Okay, you could be easily forgiven for wondering what the heck you are looking at.
Early this morning, as in 0300 early, we were en route from Paris to Helsinki, just south of Stockholm at 39,000 feet. At exactly the same time as I was mentally formulating the question, my First Officer asked "Do you know what you are looking at?"
"Yeah, Noctilucent clouds."
Noctilucent clouds, or night shining clouds, are tenuous cloud-like phenomena in the upper atmosphere of Earth. They consist of ice crystals and are only visible during astronomical twilight. Noctilucent roughly means "night shining" in Latin. They are most often observed during the summer months from latitudes between 50° and 70° north and south of the Equator. They are visible only during local summer months and when the Sun is below the observer's horizon, but while the clouds are still in sunlight. Recent studies suggests that increased atmospheric methane emissions produce additional water vapor once the methane molecules reach the mesosphere - creating, or reinforcing existing noctilucent clouds.
They are the highest clouds in Earth's atmosphere, located in the mesosphere at altitudes of around 76 to 85 km (47 to 53 mi). They are too faint to be seen in daylight, and are visible only when illuminated by sunlight from below the horizon while the lower layers of the atmosphere are in Earth's shadow
In an absolute sense they are rare, and the very restricted observation conditions make seeing them far rarer still; this was a first for me. (As an aside, it doesn't hurt my Captain credibility when the FO asks a question he expects to be a stumper, and I just happened to have the correct answer right there. The big question is how it is that I was able to, within three-quarters of a second, use tenuous visual information to retrieve a term I had read at least a half dozen years prior.

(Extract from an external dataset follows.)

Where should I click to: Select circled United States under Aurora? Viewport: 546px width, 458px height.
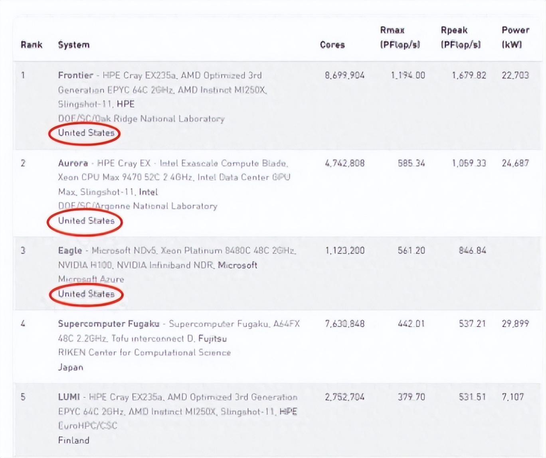click(x=86, y=221)
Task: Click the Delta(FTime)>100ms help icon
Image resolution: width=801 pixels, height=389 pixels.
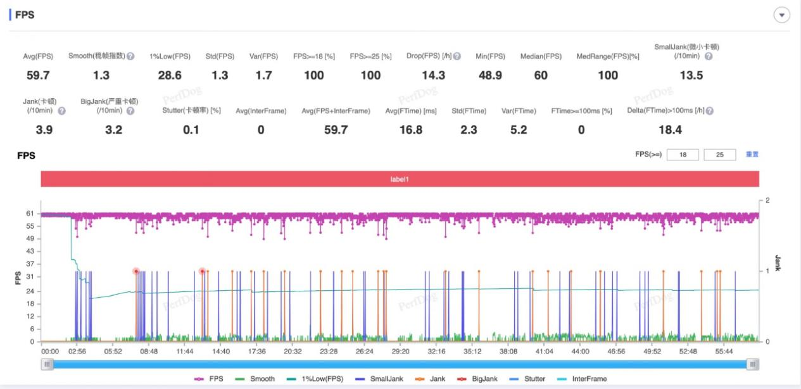Action: click(710, 111)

Humans do this all the time; it is extremely difficult to imagine AI ever managing it.)
Unfortunately, the camera in my now ancient iPhone 5S doesn't really do the scene justice -- there were patterns and structure that disappear in the noise.
Also worth noting is that this picture clearly shows a very sharp boundary between between the Troposphere and the Stratosphere, and, in so doing, also reveals the Earth's curvature.
More of the noctilucent clouds, with Stockholm in the foreground.
You have no idea how much I had to pay that damn seagull to bomb my photo.